## Work instructions
From the line containing "Call the Members number 1-800-457-4708" through the last line of the records below, output every line exactly as it appears, but leave out the pictures.

## Supplied entries
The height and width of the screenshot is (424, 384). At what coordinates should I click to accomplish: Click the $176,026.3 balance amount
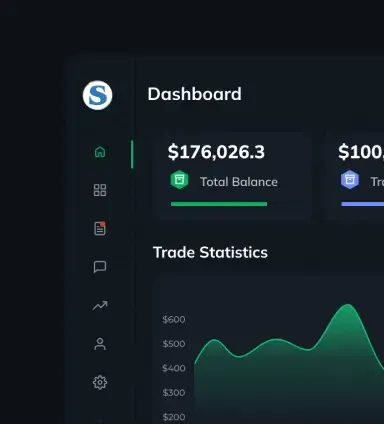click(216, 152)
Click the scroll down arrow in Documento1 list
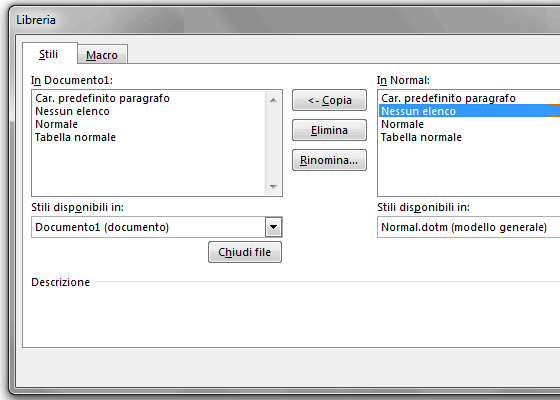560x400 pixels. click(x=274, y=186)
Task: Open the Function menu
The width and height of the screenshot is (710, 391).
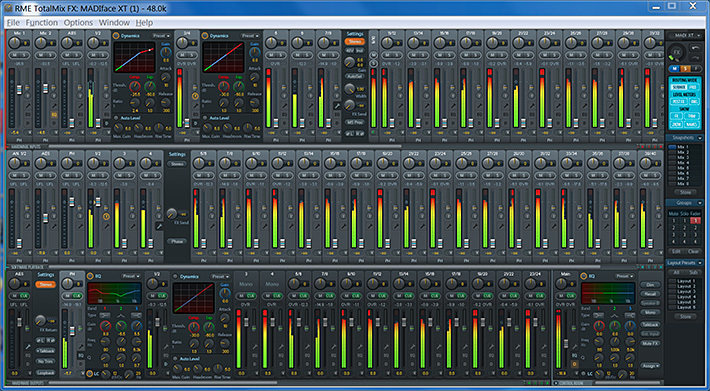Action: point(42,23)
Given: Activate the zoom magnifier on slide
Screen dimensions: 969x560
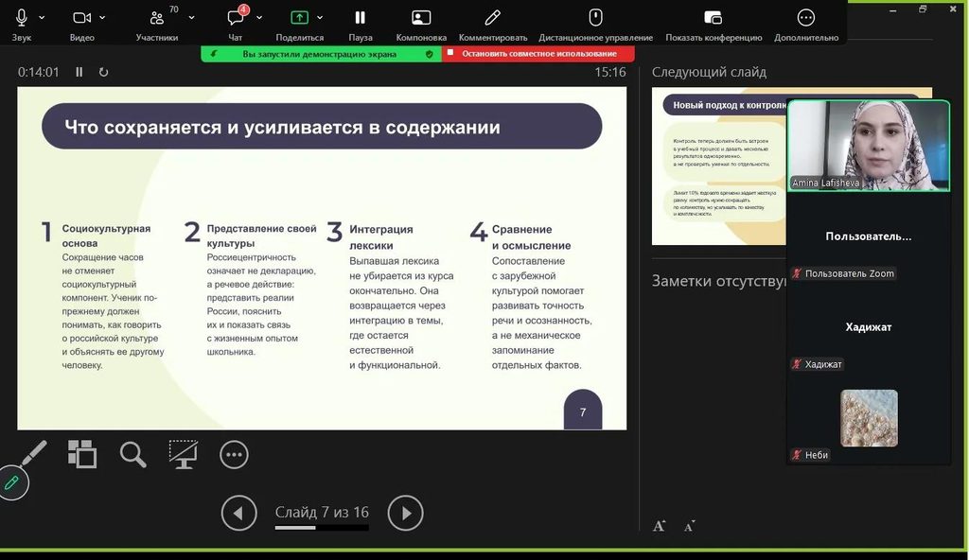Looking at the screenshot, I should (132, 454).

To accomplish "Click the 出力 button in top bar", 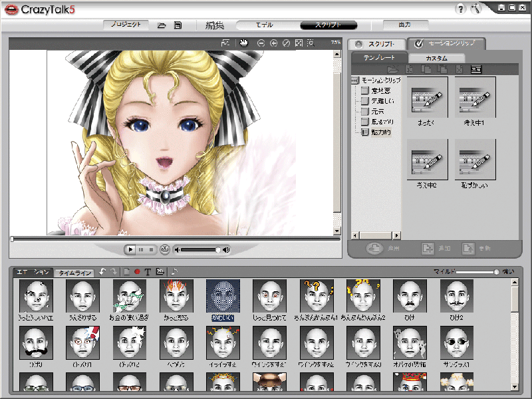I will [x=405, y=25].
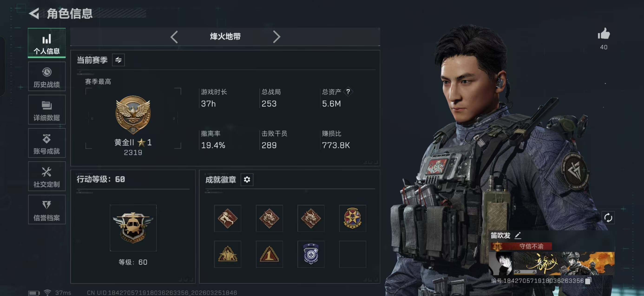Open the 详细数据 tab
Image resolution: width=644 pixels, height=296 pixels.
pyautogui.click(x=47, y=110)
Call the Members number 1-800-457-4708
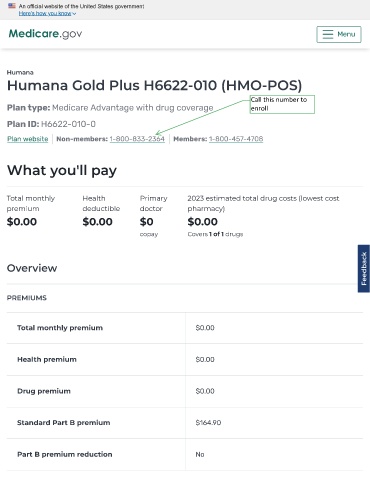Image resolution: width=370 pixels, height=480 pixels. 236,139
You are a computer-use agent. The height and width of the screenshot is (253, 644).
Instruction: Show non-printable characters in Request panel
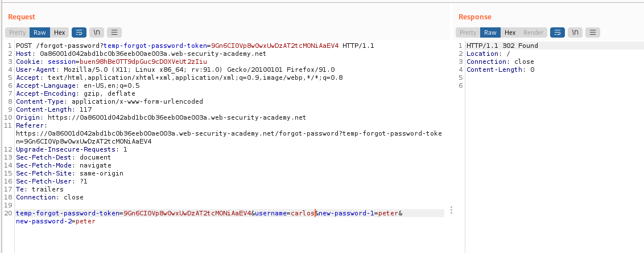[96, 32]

## Exercise solution
Call the Members number 1-800-457-4708
Image resolution: width=370 pixels, height=480 pixels. 236,139
You are a computer-use agent. The height and width of the screenshot is (253, 644).
Instruction: Show non-printable characters in Request panel
[96, 32]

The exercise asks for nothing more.